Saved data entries
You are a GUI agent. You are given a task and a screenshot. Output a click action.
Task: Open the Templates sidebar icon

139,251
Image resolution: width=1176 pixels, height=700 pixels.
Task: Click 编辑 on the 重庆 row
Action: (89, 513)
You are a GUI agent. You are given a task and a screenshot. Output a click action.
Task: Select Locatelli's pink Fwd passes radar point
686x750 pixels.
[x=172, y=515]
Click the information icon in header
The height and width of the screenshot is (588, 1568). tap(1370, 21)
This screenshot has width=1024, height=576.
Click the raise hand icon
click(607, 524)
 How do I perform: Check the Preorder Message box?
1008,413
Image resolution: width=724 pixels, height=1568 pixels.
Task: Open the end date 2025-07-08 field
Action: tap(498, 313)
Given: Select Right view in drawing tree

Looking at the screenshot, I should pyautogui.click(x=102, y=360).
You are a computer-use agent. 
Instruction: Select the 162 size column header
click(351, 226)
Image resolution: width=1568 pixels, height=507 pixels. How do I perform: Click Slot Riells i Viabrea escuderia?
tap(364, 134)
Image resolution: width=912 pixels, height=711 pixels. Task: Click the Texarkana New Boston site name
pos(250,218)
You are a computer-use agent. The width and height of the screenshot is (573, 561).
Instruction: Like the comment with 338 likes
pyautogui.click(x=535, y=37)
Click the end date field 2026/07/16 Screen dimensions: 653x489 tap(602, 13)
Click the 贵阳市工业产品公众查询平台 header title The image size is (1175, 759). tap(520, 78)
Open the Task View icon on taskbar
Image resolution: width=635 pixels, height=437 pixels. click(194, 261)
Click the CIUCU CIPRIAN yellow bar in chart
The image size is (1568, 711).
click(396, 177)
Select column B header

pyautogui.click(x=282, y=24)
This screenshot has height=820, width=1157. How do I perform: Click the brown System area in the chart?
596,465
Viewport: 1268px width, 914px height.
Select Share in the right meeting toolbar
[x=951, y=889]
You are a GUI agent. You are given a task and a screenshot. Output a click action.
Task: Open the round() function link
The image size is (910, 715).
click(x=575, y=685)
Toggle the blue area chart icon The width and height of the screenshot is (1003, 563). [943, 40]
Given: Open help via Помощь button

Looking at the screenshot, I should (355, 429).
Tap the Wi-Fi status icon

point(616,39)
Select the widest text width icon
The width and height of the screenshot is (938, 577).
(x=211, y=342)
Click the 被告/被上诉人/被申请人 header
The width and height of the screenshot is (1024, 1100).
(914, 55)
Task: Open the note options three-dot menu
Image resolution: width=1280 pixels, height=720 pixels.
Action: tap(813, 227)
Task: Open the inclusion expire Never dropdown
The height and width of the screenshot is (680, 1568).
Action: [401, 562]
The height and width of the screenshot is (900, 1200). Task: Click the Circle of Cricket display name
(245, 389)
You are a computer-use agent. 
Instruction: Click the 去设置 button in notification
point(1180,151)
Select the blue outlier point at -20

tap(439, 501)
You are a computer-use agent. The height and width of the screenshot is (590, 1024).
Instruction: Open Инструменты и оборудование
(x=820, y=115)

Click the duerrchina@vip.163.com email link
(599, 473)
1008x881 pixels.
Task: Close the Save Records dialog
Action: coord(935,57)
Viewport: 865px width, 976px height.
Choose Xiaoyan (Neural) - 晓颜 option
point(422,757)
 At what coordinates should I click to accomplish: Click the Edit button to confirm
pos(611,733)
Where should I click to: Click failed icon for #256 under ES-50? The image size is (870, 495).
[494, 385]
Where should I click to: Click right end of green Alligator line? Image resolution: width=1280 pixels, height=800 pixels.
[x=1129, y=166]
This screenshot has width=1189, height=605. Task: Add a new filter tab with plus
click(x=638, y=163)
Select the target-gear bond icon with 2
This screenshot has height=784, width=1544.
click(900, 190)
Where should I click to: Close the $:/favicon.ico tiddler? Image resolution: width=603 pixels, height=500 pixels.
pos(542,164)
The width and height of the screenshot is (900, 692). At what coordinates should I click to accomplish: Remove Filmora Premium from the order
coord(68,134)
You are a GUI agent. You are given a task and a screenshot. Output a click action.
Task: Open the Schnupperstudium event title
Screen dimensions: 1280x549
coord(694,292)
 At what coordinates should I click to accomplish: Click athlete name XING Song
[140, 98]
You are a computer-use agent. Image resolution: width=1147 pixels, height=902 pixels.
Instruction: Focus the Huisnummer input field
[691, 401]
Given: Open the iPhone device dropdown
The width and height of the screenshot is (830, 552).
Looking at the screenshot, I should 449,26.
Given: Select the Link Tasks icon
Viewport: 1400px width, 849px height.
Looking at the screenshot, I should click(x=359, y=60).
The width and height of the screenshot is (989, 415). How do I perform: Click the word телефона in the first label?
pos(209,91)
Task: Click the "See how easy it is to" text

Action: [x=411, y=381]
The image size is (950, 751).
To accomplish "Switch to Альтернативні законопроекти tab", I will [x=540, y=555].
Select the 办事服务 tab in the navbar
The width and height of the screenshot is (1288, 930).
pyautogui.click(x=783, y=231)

** Exercise prompt **
Tell how many lines of the records above hold "dropdown", giving the number and nothing else.

** Written solution **
2